My initial reaction upon seeing the Horizon was a major Wow! While I remember first seeing the Pacific 2 and immediately recognizing its size and heft, to my eyes it did not have a particularly beautiful or sophisticated appearance. The Horizon, on the other hand, looks like jewelry -- I especially love the flow of its body lines and the mirror-like top that amplifies the tube glow. Spousal approval was high (aka she even made a compliment). It is the same size as the Pacific but slightly heavier (~70 lbs), and is a LOT stiffer; this chassis means business and feels like a piece of granite. Aesthetically it will fit well as a centerpiece of an audio system.
The test system consists of the Lampizator Horizon using both stock (KR Audio 5U4G and KT88, Psvane 6SN7 blue globes) and NOS tubes (Valvo G2504, Telefunken C3G, SFR P17C all with TP adapters) compared against a balanced Pacific 2 w/ VC (with G2504, C3G, PT14 with TP adapters), Golden Atlantic TRP3 w/ VC (with Siemens F2a, Western Electric 422A), and Totaldac Unity. Roon and locally-stored files were played from a Lucas Domanksy Music Server (LDMS) Minimax. The DACs directly drove a Riviera AIC10 Bal amplifier and a pair of ZMF Caldera planar headphones. A Shunyata 6000S/V2 supplied power with a mix of QSA-Lanedri, Sablon and Shunyata cables. Digital and analog interconnects included Shunyata Omega and Alpha V2. Incoming ethernet signal was processed by an Innuos Phoenixnet and Network Acoustics Muon filter. The Horizon also used a Synergistic Research Purple fuse and sat on Critical Mass Systems Center Stage 2 footers.
The Sound

Numerous well done reviews of the Horizon exist at the time of this writing (hats off to Greg Weaver's article as an exemplary one). For my reflection I will limit the scope to what I feel are potentially contenders for those considering upgrading to, or instead of, a Horizon -- in this case, two other Lampizator siblings, and the Totaldac's latest mid-tier offering.... if you immediately struggle with a comparison of DACs of such varying costs... that's my liberty as the writer.

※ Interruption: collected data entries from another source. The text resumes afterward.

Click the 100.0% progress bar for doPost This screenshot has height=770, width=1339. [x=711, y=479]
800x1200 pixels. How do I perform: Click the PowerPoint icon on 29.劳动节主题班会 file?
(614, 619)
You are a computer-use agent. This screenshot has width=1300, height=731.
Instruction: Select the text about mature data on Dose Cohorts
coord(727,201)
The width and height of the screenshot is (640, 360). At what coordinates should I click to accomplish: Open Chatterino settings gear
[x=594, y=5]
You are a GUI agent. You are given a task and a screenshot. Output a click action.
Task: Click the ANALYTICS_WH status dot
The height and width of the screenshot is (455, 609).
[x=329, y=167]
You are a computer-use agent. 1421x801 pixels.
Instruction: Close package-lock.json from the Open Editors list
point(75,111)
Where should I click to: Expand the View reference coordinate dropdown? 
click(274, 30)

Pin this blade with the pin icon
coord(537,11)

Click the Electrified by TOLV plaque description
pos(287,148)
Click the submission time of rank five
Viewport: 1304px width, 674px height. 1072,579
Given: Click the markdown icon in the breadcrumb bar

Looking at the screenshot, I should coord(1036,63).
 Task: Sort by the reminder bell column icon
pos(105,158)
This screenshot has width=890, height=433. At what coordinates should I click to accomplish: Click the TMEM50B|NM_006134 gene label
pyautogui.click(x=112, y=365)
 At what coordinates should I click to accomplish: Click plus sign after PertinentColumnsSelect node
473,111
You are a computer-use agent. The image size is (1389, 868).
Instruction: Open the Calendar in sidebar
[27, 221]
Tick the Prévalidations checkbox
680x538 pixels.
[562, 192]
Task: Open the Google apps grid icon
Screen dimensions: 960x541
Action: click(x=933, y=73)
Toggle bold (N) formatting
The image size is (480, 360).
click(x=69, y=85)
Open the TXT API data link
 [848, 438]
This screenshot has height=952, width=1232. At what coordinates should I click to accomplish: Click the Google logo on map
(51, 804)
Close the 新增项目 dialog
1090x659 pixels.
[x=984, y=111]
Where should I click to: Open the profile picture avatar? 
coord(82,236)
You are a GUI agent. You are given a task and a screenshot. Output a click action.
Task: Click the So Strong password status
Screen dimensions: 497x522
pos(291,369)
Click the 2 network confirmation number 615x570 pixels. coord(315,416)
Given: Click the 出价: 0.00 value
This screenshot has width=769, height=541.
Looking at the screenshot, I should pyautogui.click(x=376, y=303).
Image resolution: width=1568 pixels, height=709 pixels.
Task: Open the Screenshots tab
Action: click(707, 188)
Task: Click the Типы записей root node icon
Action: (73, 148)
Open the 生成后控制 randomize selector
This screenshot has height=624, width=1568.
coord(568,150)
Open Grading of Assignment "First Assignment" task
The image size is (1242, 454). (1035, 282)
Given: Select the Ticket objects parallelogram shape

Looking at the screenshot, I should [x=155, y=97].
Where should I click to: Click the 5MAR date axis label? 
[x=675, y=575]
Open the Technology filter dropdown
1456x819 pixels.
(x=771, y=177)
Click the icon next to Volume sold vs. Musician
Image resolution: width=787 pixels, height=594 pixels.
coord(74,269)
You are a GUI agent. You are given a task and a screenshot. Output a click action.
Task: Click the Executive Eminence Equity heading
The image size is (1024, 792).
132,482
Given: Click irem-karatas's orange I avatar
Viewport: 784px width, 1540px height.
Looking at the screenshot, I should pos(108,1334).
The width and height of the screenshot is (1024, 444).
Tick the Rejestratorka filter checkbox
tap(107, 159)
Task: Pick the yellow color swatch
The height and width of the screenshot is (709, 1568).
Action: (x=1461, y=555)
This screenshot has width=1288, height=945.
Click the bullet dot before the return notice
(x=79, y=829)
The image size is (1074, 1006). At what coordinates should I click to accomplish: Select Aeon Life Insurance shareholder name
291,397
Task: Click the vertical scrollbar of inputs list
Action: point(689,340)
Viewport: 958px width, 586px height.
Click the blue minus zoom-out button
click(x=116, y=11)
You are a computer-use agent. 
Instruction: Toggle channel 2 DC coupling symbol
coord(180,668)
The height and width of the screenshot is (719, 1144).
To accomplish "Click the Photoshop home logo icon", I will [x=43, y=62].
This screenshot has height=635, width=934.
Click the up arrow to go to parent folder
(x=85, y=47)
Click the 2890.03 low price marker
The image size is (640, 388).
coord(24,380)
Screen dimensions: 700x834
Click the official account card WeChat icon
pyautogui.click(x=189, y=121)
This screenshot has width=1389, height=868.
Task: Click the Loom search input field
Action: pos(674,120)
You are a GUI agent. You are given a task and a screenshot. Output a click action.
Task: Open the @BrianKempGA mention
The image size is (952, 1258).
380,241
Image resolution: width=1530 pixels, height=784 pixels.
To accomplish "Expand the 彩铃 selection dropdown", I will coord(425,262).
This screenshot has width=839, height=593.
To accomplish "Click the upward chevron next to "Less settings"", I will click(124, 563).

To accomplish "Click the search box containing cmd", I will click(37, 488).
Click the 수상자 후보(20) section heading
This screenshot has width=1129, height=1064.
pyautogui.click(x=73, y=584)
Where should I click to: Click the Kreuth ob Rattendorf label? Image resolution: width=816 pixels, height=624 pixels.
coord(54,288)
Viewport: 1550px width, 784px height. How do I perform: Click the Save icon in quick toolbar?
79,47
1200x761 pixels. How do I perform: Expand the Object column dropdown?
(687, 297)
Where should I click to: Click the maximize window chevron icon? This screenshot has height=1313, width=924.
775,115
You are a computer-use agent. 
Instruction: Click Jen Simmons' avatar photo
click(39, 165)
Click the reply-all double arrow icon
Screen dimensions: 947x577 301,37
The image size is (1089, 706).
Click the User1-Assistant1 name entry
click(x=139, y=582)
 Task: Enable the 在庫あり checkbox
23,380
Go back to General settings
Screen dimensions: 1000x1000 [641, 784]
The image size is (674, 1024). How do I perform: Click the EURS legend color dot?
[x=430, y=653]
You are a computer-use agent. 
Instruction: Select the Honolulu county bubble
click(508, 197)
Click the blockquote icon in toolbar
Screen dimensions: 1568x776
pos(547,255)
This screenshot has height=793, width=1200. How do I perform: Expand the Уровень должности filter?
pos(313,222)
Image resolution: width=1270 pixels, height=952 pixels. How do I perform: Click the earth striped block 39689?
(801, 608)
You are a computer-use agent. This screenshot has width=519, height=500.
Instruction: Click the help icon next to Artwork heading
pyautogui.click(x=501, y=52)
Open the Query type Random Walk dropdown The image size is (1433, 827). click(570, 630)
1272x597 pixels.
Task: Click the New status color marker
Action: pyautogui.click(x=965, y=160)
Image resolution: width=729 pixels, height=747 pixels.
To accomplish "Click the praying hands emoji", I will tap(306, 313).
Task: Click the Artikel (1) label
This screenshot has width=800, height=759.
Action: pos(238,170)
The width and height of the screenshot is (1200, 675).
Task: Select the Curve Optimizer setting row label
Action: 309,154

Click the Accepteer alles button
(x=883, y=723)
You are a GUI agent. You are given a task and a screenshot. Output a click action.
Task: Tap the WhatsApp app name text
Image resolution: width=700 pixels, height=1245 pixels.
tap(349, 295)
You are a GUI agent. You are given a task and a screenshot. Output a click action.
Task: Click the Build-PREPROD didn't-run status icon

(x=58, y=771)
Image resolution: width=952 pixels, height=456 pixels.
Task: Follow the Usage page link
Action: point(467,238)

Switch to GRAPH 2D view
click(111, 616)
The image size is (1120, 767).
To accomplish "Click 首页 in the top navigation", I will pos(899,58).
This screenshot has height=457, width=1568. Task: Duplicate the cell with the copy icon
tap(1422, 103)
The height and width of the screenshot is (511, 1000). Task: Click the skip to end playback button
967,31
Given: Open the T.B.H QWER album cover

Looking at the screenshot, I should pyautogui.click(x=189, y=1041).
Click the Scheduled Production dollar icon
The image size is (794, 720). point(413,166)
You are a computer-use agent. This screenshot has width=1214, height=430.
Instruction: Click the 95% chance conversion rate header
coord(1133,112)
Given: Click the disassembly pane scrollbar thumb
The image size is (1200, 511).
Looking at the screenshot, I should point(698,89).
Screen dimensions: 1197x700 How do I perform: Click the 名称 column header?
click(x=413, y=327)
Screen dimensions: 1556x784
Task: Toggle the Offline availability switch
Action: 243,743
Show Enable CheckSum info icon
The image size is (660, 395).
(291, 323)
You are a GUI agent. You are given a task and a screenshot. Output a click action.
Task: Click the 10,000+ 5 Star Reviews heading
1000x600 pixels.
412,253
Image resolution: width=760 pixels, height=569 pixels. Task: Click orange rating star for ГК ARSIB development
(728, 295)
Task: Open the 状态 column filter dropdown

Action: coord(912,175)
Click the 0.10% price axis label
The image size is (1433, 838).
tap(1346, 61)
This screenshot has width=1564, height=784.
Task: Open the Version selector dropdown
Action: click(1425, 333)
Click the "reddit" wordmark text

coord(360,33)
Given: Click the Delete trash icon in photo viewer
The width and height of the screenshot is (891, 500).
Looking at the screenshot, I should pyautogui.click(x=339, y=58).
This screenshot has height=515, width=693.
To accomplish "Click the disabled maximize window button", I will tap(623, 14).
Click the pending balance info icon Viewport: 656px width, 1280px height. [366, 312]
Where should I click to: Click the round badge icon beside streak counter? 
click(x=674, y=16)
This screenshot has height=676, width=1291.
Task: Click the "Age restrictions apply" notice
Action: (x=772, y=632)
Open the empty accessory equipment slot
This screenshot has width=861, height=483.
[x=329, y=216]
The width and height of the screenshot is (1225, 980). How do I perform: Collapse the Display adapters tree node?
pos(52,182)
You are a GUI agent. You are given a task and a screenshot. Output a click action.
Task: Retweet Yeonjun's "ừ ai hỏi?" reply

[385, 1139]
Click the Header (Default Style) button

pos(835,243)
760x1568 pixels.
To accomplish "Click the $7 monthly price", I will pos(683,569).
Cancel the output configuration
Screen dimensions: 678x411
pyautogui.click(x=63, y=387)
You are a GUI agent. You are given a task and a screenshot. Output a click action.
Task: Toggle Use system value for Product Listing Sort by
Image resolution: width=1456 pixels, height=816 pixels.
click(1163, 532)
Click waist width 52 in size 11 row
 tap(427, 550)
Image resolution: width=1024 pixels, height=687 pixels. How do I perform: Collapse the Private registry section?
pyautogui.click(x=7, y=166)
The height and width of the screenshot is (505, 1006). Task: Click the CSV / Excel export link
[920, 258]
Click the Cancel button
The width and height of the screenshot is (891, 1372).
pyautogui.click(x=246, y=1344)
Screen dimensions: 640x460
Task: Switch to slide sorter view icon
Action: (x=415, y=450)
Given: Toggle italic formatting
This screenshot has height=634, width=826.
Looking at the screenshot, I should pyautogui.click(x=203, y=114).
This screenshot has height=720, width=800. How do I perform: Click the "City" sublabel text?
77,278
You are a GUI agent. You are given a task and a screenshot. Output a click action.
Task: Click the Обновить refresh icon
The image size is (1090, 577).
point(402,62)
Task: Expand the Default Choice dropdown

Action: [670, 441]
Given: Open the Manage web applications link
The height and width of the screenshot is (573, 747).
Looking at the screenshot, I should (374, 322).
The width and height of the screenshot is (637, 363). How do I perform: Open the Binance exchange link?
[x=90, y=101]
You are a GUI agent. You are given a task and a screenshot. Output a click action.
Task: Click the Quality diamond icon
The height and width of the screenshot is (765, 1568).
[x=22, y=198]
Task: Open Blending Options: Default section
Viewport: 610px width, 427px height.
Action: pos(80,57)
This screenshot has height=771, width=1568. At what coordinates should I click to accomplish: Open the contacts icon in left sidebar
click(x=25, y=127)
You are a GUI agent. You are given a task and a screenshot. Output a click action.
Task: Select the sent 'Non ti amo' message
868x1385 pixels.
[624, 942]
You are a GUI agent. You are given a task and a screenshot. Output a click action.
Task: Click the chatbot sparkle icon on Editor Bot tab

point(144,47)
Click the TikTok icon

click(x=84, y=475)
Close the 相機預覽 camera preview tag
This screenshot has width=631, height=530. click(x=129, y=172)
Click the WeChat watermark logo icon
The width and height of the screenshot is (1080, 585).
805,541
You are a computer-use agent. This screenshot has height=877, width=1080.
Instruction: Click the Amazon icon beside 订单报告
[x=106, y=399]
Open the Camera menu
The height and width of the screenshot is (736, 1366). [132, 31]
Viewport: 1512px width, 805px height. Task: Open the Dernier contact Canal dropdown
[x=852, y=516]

To set the stage, the Pacific 2 with its pricey set of NOS tubes replaced the GA TRP3 as my reference DAC. At roughly 3x the cost of the TRP, it turned multiple technical knobs one click higher which was quite an achievement -- there were more microdetails (aka "plankton"), more nuance, and actually slightly deeper bass. There was a timbral refinement which clearly set it as a higher benchmark, but for my system, it also came at a cost: it presented music in a very matter-of-fact voice, which some may call 'neutral', but to me it lacked a certain boogie-factor that was so apparent whenever I went back to the TRP. I heard more with the Pacific, but with the TRP I played air guitar and sang along with a smile.
During the Horizon's production, I had the Totaldac Unity for 3 weeks to answer the question, What if I left tubes behind? Honestly, I was somewhat blown away -- the Totaldac sounded beautiful and fun, rivaled some of the Pacific's technicalities, and had the added convenience of being okay powered on 24/7 without any guilt of tube wear. It portrayed music in a way which I would get lost in enjoyment and stop worrying about how maybe it wasn't the last word in details, bass definition, tonality, or frequency extension. There were at least several times when I felt it (or its sibling the Triunity) would be a great DAC option if I had to build a new system and was willing to be tube-less, especially since it cost less than my balanced Pacific (not to say which I would ultimately pick, as all 3 have their merits).